**Task objective:** Instruction for the entries below: return the part that opens with the line containing "The height and width of the screenshot is (720, 1280)." and closes with the line containing "You are a GUI", exactly, and no pictures.

**Excerpted records:**
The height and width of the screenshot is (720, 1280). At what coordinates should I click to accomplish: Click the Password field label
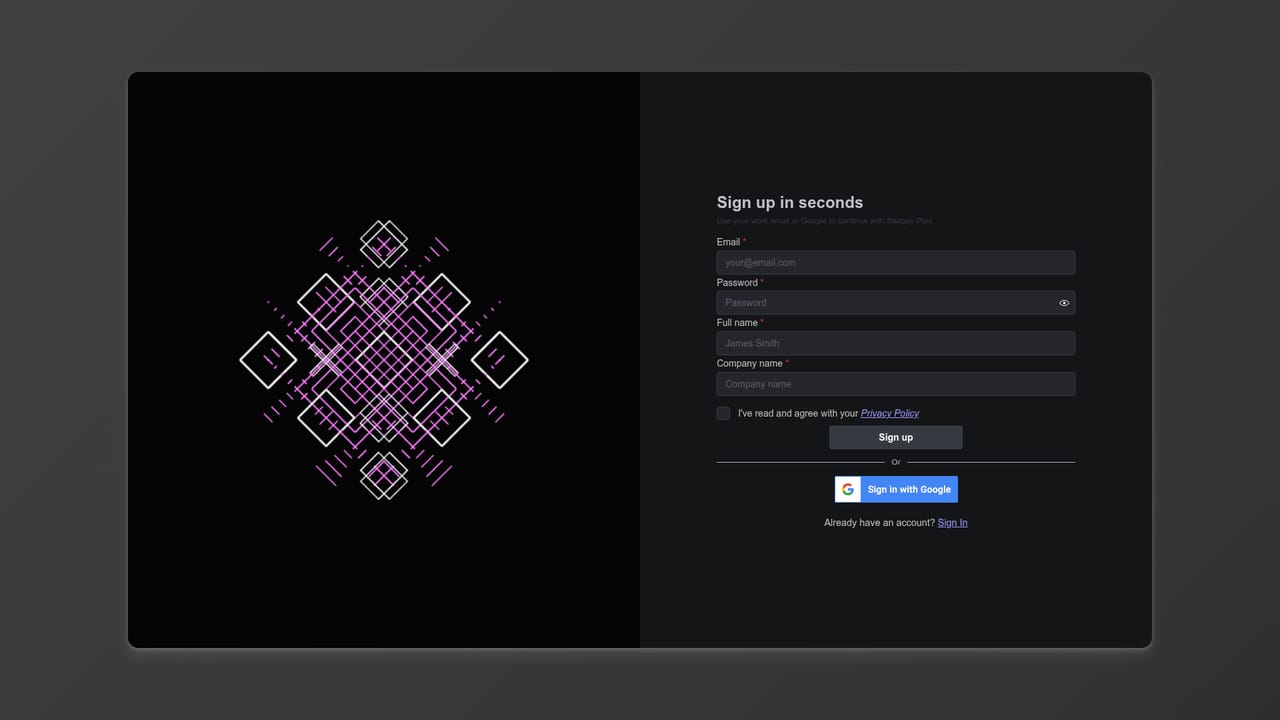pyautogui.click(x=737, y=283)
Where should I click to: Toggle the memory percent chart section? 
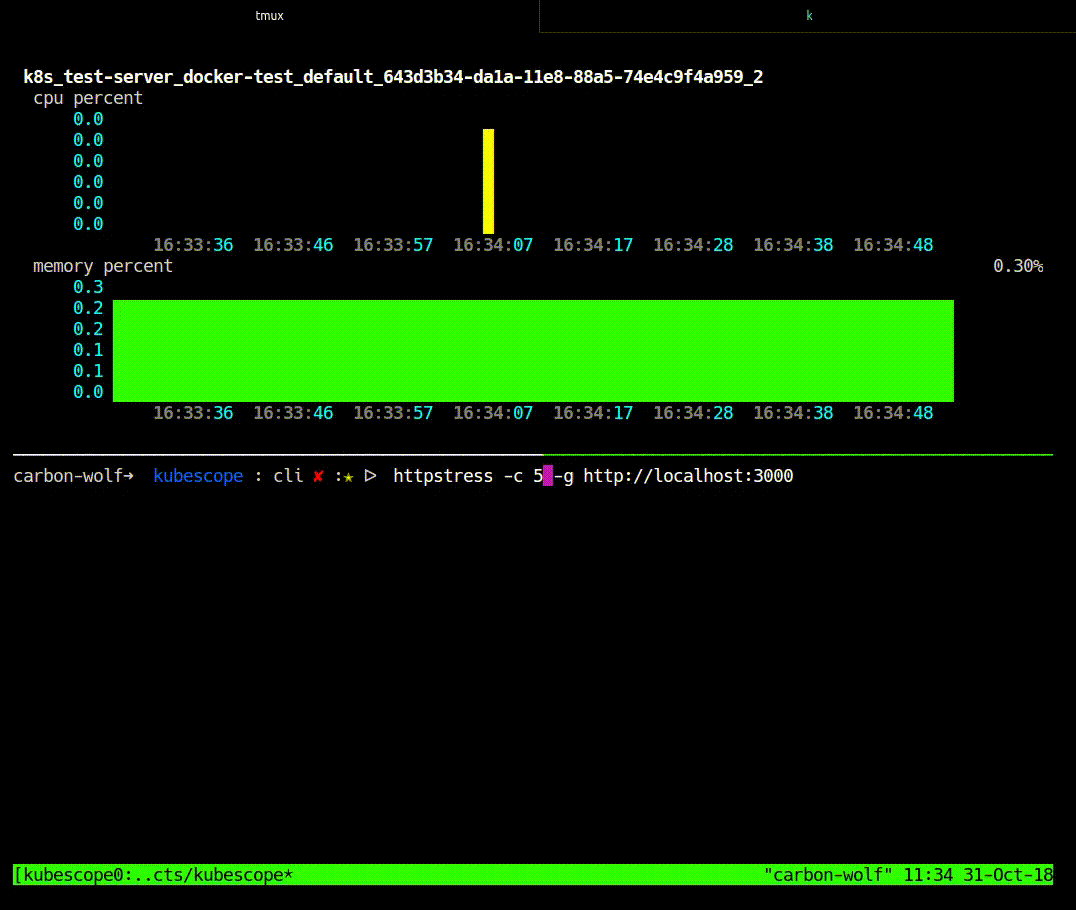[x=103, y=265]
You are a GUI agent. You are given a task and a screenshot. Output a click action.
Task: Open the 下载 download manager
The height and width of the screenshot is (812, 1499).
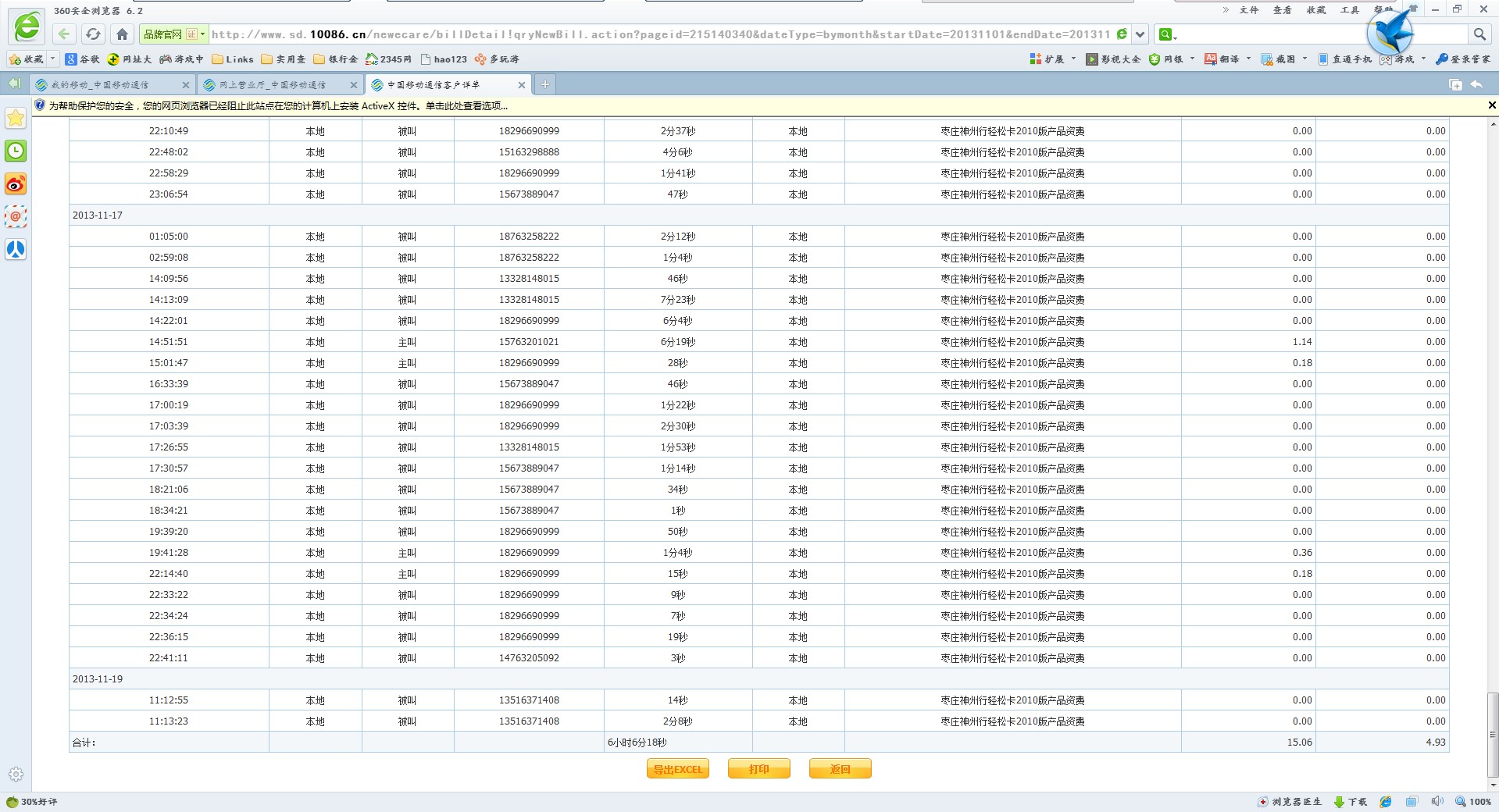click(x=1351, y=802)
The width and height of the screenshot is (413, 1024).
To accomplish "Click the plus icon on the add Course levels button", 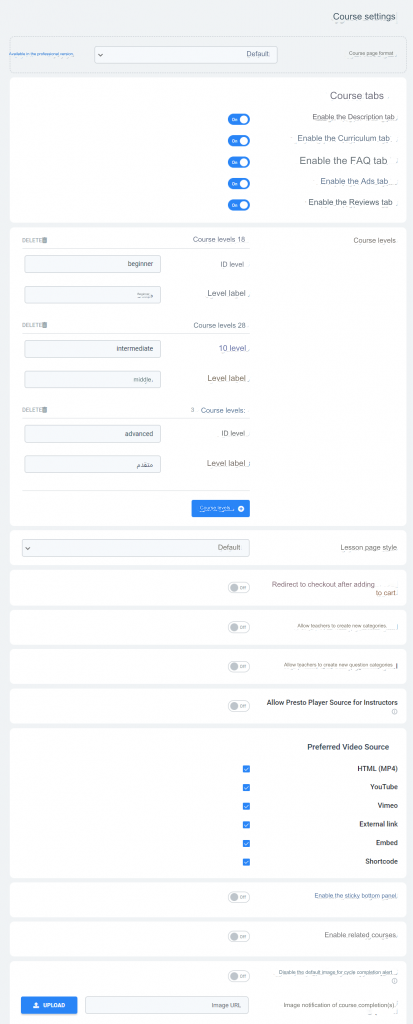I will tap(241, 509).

--

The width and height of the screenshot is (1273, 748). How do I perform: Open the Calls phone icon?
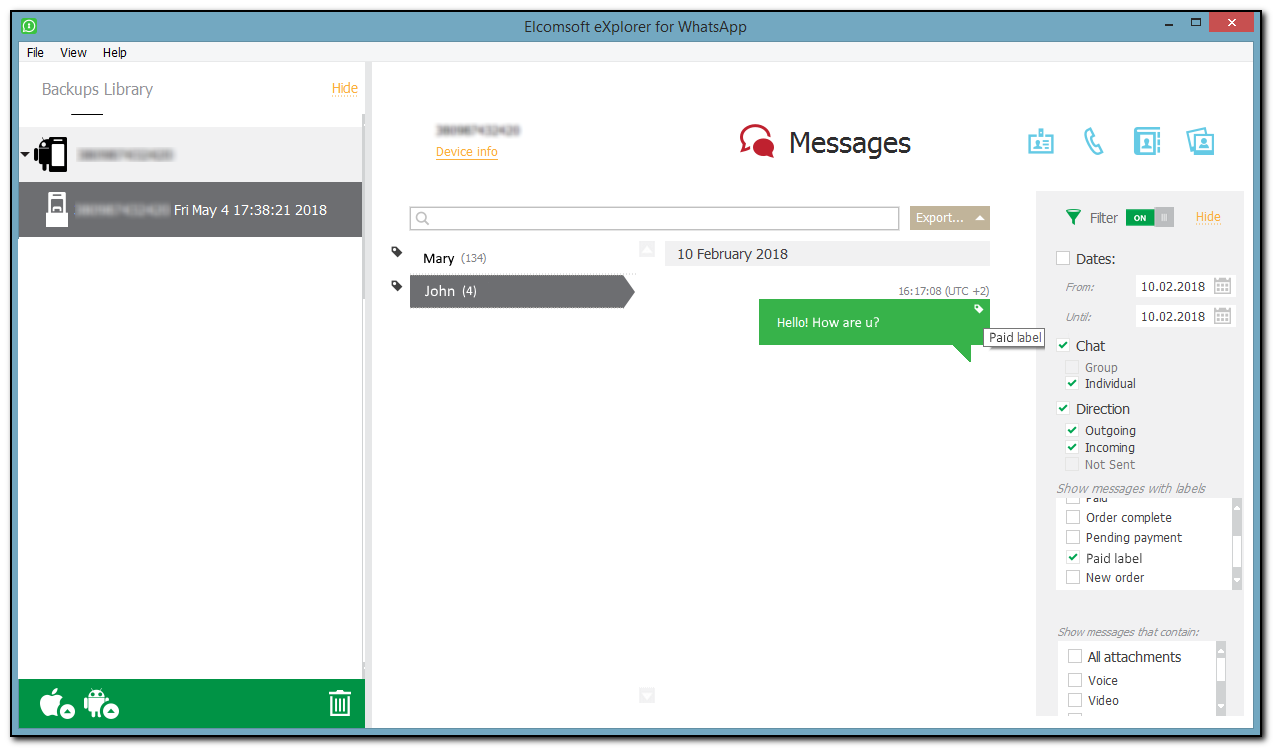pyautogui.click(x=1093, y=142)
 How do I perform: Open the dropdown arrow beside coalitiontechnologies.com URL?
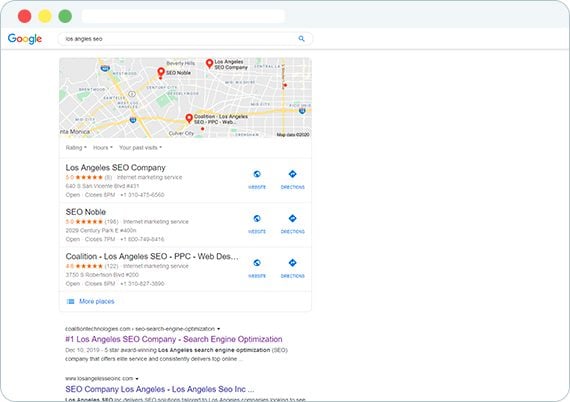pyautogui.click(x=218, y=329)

**Solution for this task:**
The height and width of the screenshot is (720, 1280). At what coordinates should I click to accomplish: Click the Password field label
pyautogui.click(x=737, y=283)
Where should I click to: Toggle the memory percent chart section? 
[x=103, y=265]
You are a GUI agent. You are given a task and a screenshot. Output a click action.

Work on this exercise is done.